国税庁が発表した今年6月までの1年間(2005事務年度)における法人税の課税事績によると、黒字申告割合が前年度に比べ0.4ポイント増の31.9%と3年連続で上昇したが、そのうち資本金1億円以上の大企業(調査課所管法人)の集計でも同0.6ポイント増の52.9%となった。景気回復が大企業を中心としたものであることが、税務申告面からも裏付けられた結果となっている。
今年6月末現在の調査課所管法人数は前年度に比べ1.4%増の3万8437法人だった。2005事務年度中に申告期限がきたもののうち、申告があったのは同3.7%減の3万5870件で、黒字申告割合は52.9%と上昇した。申告所得金額は同20.2%増と大幅増の35兆5280億円にのぼる。法人全体では50兆3974億円だから、約7割を大企業が占める。黒字申告1件あたりでは同23.1%増の18億6391万円となる。
申告税額総額も同16.2%増の8兆6345億円と、黒字法人の申告内容は大幅に伸びているが、赤字法人の申告欠損金額は前年度に比べ0.1%増の11兆3869億円とわずかに増えた。赤字申告1件あたりでは同5.1%増の6億6477万円となる。しかし、つい3年前の2002事務年度は統計を開始した76年以降過去最大の19兆8190億円の申告欠損金額だったことを考えると、企業業績の回復が順調に進んでいることがうかがえる。

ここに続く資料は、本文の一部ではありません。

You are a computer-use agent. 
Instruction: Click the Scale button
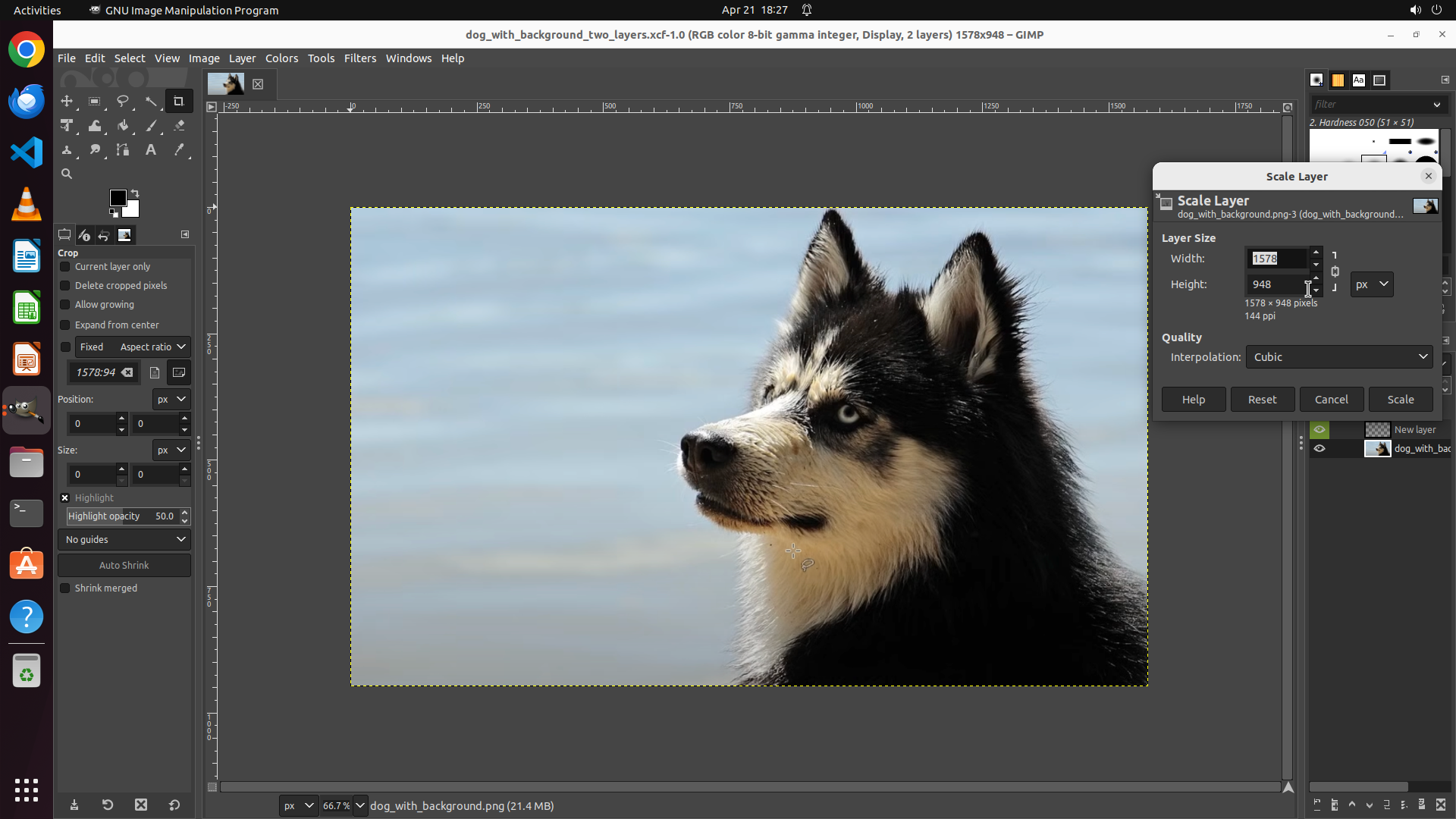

申告欠損金額を法人全体でみると、2005事務年度は前年度から2.7%減の22兆7154億円と、過去最高だった2002事務年度の33兆116億円以降3年連続で減少している。ところが、大企業の申告欠損金額は微増ながら増えている。こうしてみると、法人全体の約7割を占める赤字法人のほとんどが中小企業と思われるが、欠損金額の減少も中小企業のものであり、景気回復の波が中小企業にも及びつつあることがうかがえる。